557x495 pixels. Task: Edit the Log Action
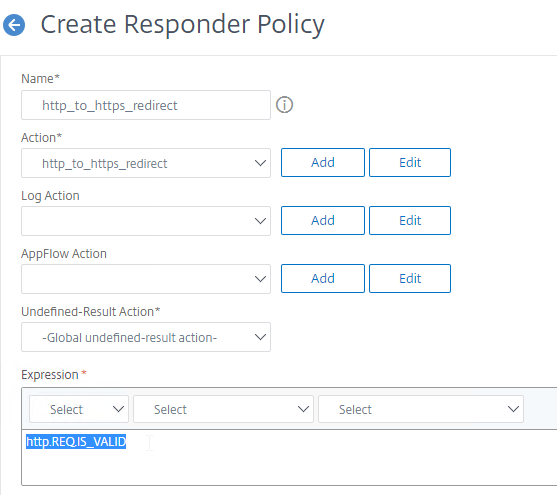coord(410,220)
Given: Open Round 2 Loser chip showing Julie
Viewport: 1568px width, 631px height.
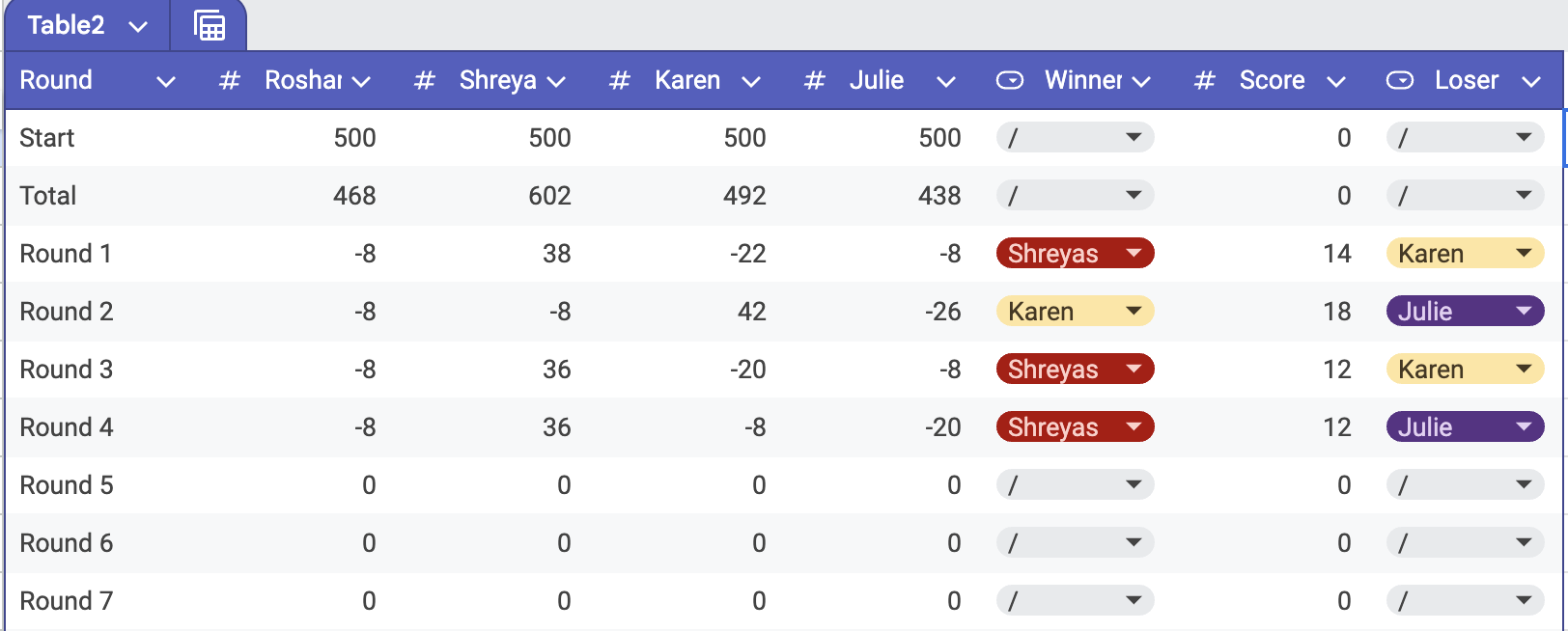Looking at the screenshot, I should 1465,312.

##############################

| Task details |
Rewrite the stretch of the material from the line containing "Given: Open Round 2 Loser chip showing Julie" through the end of the material, changing "Loser chip" to "Winner chip" and leaving all else unchanged. Give only those lines, and leave the pictures out.

| Solution to this exercise |
Given: Open Round 2 Winner chip showing Julie
Viewport: 1568px width, 631px height.
Looking at the screenshot, I should 1465,312.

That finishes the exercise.